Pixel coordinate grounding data
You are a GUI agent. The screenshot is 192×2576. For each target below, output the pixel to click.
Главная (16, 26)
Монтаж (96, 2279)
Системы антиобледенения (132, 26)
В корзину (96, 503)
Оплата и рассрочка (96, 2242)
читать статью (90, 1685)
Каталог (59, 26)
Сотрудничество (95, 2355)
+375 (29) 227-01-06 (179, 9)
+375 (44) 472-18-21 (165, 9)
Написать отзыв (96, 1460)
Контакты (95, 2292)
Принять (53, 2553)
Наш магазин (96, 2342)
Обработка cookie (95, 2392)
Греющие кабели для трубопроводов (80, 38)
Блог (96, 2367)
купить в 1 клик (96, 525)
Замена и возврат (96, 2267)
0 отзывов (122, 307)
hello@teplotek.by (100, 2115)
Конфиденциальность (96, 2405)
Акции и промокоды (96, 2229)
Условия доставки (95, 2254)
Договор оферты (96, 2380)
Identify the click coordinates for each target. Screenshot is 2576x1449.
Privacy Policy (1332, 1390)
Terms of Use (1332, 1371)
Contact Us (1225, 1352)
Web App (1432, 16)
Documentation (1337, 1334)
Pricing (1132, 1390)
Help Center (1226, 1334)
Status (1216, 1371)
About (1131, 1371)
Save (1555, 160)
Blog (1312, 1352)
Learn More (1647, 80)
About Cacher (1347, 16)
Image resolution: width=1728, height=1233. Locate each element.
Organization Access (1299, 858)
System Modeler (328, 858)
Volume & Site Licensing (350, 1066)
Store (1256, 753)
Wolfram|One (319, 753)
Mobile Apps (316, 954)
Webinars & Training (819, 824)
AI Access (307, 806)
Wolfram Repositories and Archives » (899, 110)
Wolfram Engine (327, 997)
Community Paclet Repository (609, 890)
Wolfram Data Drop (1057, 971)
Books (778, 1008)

Work instructions =
Filter the records for lines containing the word "Wolfram" and copy each one.

Task solution =
Wolfram|One (319, 753)
Wolfram Repositories and Archives » (899, 110)
Wolfram Engine (327, 997)
Wolfram Data Drop (1057, 971)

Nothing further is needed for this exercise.